Re: [Qemu-devel] [RFC PATCH] vfio: VFIO Driver core framework

Alex Williamson <alex.williamson@xxxxxxxxxx> · Tue, 22 Nov 2011 12:16:32 -0700

On Fri, Nov 18, 2011 at 2:09 PM, Scott Wood <scottwood@xxxxxxxxxxxxx> wrote:
> On Fri, Nov 18, 2011 at 01:32:56PM -0700, Alex Williamson wrote:
>> Hmm, that might be cleaner than eliminating the size with just using
>> _IO().  So we might have something like:
>>
>> #define VFIO_IOMMU_MAP_DMA              _IOWR(';', 106, struct vfio_dma_map)
>> #define VFIO_IOMMU_MAP_DMA_V2           _IOWR(';', 106, struct vfio_dma_map_v2)
>>
>> For which the driver might do:
>>
>> case VFIO_IOMMU_MAP_DMA:
>> case VFIO_IOMMU_MAP_DMA_V2:
>> {
>>       struct vfio_dma_map map;
>>
>>       /* We don't care about the extra v2 bits */
>>       if (copy_from_user(&map, (void __user *)arg, sizeof map))
>>               return -EFAULT;
>
> That won't work if you have an old kernel that doesn't know about v2, and
> a new user that uses v2.  To make this work you'd have to strip out the
> size from the ioctl number before switching (but still use it when
> considering whether to access the v2 fields).  Simpler to just leave it
> out of the ioctl number and put it in the struct field as currently
> planned.

Ok, _IO for all ioctls passing structs then.

>> > > I think all our structure sizes are independent of host width.  If I'm
>> > > missing something, let me know.
>> >
>> > Ah, for structures, that might be true.  I was seeing the bunch of
>> > ioctl()s that take ints.
>>
>> Ugh, I suppose you're thinking of an ILP64 platform with ILP32 compat
>> mode.
>
> Does Linux support ILP64?  There are "int" ioctls all over the place, and
> I don't think we do compat wrappers for them.  In fact, some of the
> ioctls in linux/fs.h use "int" for the compatible version of ioctls
> originally defined as "long".
>
> It's cleaner to always use the fixed types, though.

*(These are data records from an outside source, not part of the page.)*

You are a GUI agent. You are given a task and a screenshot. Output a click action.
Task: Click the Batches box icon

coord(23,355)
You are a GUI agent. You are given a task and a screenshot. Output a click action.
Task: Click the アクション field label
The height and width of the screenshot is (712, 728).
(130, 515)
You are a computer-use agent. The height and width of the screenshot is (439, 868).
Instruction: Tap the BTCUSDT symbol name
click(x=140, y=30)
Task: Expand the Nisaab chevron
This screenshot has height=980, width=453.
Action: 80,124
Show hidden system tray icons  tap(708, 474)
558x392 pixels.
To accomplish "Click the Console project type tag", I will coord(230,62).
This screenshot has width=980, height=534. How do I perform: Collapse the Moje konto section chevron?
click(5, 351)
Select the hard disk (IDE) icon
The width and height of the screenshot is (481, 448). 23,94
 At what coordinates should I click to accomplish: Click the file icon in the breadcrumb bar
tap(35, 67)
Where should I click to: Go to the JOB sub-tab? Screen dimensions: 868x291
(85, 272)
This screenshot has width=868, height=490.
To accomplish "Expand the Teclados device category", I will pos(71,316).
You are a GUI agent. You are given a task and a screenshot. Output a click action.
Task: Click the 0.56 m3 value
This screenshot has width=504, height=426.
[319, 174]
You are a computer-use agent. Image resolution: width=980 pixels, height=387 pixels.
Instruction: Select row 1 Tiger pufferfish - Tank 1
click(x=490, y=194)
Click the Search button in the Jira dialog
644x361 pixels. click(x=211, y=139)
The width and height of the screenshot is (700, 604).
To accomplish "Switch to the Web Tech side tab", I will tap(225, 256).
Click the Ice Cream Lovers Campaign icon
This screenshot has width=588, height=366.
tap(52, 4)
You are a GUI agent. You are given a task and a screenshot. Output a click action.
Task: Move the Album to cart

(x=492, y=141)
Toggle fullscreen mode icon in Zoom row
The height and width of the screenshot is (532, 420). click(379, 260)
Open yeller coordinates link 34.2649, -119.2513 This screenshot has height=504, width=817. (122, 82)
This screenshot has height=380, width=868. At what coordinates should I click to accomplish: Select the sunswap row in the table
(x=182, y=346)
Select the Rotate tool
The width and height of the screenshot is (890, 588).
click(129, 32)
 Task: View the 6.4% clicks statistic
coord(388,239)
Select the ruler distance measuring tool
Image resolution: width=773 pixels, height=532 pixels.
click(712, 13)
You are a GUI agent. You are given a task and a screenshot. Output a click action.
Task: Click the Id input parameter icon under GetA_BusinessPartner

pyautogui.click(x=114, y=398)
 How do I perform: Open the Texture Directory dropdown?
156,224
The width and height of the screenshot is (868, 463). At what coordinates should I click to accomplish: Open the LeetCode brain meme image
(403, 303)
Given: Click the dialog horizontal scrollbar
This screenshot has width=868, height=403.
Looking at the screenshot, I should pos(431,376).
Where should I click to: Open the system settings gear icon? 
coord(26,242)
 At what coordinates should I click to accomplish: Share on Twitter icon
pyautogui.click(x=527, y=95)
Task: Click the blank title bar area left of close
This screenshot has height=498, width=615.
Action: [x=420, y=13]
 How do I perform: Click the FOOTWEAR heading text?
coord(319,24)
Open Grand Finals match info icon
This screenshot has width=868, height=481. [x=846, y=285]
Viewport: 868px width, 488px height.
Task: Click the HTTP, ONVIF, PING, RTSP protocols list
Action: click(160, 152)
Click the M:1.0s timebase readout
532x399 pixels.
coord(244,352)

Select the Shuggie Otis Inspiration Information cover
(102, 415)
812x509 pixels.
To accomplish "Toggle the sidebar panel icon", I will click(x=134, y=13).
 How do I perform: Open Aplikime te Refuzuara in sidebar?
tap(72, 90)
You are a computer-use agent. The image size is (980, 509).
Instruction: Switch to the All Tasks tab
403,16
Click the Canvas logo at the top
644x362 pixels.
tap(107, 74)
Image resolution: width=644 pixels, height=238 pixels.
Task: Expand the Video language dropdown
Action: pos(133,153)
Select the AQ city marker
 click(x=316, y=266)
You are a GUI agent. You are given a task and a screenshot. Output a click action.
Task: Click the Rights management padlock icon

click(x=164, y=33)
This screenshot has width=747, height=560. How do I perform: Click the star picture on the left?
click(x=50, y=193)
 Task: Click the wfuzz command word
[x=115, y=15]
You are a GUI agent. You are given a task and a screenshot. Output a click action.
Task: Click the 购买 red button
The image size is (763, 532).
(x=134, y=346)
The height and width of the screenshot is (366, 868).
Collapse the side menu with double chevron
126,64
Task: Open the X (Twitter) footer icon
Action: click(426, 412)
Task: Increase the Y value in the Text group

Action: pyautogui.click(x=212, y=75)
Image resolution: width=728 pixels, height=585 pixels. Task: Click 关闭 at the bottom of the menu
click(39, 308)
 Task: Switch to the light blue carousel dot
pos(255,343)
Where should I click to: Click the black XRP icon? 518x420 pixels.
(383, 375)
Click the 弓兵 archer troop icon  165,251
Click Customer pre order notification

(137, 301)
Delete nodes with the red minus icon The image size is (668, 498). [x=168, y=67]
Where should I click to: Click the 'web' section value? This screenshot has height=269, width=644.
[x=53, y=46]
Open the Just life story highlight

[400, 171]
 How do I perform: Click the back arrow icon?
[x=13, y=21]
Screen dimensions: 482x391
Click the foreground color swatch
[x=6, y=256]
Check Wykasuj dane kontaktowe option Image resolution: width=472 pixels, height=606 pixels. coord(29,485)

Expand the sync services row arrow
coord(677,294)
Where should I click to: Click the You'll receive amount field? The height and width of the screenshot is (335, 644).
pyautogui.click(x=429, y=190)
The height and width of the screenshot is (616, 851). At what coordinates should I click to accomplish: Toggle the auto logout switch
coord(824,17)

I've updated anything that passes data to use a structure and will
make use of __s32 in place of ints.  If there ever exists an ILP64
system, we can use a flag bit of the structure to indicate 64bit file
descriptor support.

>> Darn it, guess we need to make everything 64bit, including file
>> descriptors.
>
> What's wrong with __u32/__s32 (or uint32_t/int32_t)?
>
> I really do not see Linux supporting an ABI that has no 32-bit type at
> all, especially in a situation where userspace compatibility is needed.
> If that does happen, the ABI breakage will go well beyond VFIO.

Yep, I think the structs fix this and still leave room for the impossible.

>> The point of the group is to provide a unit of ownership.  We can't let
>> $userA open $groupid and fetch a device, then have $userB do the same,
>> grabbing a different device.  The mappings will step on each other and
>> the devices have no isolation.  We can't restrict that purely by file
>> permissions or we'll have the same problem with sudo.
>
> What is the problem with sudo?  If you're running processes as the same
> user, regardless of how, they're going to be able to mess with each
> other.

Just trying to indicate that file permissions are easy to bypass and
privileged users can inadvertently do stupid stuff.  Kind of like
request_region() in the kernel.   Kernel drivers are privileged, but
we still want to enforce an owner of that region.  VFIO extends the
ownership of a device to a single entity in userspace.  How do we
identify that entity and keep others out?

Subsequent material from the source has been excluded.